Un rapport parlementaire sans concession dénonce les coupes budgétaires et l'absence de stratégie claire pour l'avenir. Des aides supprimées, des centres de formation fragilisés : quelles sont les réelles conséquences pour les jeunes et l'emploi en France ? Tour d'horizon de cette politique de l'emploi avant le budget 2027.Et si l’apprentissage faisait les frais des coupes budgétaires à l’aveugle ? Dans un rapport au vitriol rendu ce mardi 30 juin, les députés Emmanuel Maurel (GDR) et Estelle Mercier (PS) dénoncent les coups de rabot dans les finances de cette politique de l’emploi. Celle-ci est portée par le chef de l’État Emmanuel Macron depuis son premier mandat. Présenté en commission des finances, ce travail réalisé dans le cadre du Printemps de l’évaluation dénonce « une sortie de crise ratée pour l’apprentissage ».
« À l’issue de deux lois de finances ayant amputé le budget des politiques du travail et de l’emploi, les perspectives de la formation par l’apprentissage sont inquiétantes », soulignent les deux rapporteurs dans l’introduction. Contactée en amont de la présentation, Estelle Mercier déplore « qu’après la libéralisation de l’apprentissage en 2018, le gouvernement semble aujourd’hui naviguer à vue. Il alterne entre ouverture sans régulation et coups de rabot budgétaires sans stratégie de long terme. Or, l’apprentissage ne peut pas être une simple variable d’ajustement budgétaire. » En plein débat budgétaire, un nouveau tour de vis trop brutal en 2027 pourrait avoir des répercussions désastreuses.
Une rigueur budgétaire « sans stratégie d’avenir »

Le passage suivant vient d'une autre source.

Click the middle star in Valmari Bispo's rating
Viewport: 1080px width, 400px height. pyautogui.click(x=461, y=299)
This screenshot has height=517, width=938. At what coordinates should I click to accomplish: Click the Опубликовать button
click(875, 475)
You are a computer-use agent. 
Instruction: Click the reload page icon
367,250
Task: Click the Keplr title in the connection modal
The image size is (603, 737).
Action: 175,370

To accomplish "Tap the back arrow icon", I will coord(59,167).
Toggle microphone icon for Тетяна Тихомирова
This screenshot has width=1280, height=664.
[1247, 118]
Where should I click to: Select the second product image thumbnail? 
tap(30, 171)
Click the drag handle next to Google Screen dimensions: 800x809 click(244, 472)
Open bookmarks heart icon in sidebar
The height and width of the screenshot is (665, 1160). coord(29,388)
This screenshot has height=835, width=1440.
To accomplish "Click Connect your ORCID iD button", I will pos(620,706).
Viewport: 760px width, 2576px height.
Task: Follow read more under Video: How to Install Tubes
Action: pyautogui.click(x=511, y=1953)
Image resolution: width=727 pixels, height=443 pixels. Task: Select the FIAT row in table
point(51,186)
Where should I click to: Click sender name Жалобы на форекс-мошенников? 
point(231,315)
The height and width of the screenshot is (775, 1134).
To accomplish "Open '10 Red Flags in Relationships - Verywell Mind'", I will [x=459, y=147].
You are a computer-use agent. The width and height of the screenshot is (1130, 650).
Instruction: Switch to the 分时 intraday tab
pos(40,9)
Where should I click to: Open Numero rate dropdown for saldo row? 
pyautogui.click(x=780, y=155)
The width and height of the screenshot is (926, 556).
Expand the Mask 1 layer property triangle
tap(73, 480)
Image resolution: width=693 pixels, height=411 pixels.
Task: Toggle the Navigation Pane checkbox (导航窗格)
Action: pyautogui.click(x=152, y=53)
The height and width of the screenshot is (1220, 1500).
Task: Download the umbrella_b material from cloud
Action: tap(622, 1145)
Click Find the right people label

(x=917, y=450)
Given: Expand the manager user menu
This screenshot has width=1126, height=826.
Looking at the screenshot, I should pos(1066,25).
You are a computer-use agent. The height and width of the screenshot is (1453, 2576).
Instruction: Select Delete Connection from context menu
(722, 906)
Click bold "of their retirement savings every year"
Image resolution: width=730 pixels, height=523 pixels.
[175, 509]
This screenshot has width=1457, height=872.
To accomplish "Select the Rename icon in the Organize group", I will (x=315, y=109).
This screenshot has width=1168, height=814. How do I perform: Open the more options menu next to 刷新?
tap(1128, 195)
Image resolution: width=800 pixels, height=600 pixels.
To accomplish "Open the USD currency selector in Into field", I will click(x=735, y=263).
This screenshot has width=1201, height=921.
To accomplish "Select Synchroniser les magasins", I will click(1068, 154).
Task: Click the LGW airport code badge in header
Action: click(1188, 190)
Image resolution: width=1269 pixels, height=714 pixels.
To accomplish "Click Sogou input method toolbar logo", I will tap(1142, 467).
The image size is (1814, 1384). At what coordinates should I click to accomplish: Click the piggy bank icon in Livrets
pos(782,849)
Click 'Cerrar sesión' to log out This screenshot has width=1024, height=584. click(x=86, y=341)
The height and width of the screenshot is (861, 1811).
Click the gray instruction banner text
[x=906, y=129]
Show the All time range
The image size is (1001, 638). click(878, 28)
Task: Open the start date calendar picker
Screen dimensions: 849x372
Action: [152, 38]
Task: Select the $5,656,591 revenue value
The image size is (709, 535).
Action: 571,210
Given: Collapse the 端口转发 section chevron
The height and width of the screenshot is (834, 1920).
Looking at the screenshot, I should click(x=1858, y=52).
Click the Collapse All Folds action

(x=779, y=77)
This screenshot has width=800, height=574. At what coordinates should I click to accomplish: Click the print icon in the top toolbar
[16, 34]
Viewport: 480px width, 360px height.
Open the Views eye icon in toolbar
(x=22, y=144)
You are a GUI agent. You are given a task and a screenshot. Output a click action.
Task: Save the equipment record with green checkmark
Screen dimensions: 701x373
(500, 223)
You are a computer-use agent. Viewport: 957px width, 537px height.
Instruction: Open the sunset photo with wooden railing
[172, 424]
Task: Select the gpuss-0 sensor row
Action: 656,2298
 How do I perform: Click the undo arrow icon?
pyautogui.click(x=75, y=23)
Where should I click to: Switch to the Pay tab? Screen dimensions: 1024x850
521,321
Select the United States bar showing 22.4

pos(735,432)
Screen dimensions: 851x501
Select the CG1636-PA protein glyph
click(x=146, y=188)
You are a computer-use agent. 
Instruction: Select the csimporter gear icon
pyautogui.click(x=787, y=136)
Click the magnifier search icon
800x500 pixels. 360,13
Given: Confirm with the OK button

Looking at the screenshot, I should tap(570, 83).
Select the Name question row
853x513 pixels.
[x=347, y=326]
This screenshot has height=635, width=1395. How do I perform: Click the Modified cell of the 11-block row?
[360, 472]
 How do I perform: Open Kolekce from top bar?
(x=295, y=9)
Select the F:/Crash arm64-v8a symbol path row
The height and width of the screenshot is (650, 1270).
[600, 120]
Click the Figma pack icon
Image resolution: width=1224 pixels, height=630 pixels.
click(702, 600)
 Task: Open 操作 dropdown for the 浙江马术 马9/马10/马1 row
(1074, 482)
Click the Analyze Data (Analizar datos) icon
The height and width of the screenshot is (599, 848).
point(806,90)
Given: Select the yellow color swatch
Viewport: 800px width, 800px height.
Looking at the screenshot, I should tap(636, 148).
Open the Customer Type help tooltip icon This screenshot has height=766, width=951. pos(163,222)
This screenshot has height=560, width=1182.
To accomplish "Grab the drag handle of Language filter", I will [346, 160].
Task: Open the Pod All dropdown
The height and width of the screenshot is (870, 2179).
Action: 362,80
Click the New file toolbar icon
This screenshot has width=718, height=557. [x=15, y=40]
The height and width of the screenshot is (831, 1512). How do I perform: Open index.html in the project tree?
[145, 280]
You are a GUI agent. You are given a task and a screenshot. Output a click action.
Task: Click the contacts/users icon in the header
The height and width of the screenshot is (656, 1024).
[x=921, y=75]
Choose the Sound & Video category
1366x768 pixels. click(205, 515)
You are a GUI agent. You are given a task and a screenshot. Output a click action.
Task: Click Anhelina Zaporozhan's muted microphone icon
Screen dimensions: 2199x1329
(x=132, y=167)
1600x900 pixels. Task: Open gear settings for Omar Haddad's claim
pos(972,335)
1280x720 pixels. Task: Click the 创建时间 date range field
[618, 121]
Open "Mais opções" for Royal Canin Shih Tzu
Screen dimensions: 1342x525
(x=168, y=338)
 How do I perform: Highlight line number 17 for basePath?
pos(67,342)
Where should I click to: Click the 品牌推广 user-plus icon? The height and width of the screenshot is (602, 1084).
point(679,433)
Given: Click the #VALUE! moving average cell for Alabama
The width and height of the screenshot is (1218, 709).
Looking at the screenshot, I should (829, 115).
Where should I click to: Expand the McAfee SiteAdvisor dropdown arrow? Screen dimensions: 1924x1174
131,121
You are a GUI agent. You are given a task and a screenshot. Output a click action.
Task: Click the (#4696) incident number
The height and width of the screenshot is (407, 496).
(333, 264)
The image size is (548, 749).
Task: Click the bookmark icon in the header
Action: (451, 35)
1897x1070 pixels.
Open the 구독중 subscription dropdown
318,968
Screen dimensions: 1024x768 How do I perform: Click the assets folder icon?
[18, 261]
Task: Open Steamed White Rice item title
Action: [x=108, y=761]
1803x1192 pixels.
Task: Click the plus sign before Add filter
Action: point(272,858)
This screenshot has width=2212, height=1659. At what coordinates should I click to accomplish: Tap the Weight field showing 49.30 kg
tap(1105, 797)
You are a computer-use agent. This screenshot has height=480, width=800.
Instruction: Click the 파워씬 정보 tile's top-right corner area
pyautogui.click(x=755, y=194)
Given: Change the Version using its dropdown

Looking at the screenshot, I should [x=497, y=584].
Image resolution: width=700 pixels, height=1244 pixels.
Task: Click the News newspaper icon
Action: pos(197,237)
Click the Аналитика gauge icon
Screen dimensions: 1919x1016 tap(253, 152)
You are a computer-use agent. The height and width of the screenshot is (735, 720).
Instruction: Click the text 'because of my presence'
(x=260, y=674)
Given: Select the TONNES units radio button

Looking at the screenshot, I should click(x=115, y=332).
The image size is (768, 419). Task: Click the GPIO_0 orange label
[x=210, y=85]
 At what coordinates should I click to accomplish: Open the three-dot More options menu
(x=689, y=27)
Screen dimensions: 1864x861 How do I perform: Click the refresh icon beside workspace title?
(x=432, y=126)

À l’issue de nombreuses auditions, les députés ont fait le bilan de la rigueur budgétaire appliquée depuis quelques années: cette régulation a souvent pris la forme « de restrictions budgétaires souvent uniformes, dictées par les contraintes de la réduction de déficit public et sans stratégie d’avenir ». Pour rappel, la politique de l’apprentissage a bénéficié d’un soutien massif de l’État à partir de la pandémie de 2020 et du plan de relance. En documentant les aides dans plusieurs travaux menés pour l'Observatoire français des conjonctures économiques (OFCE), l’économiste Bruno Coquet a démontré que les dépenses avaient explosé en seulement quelques années.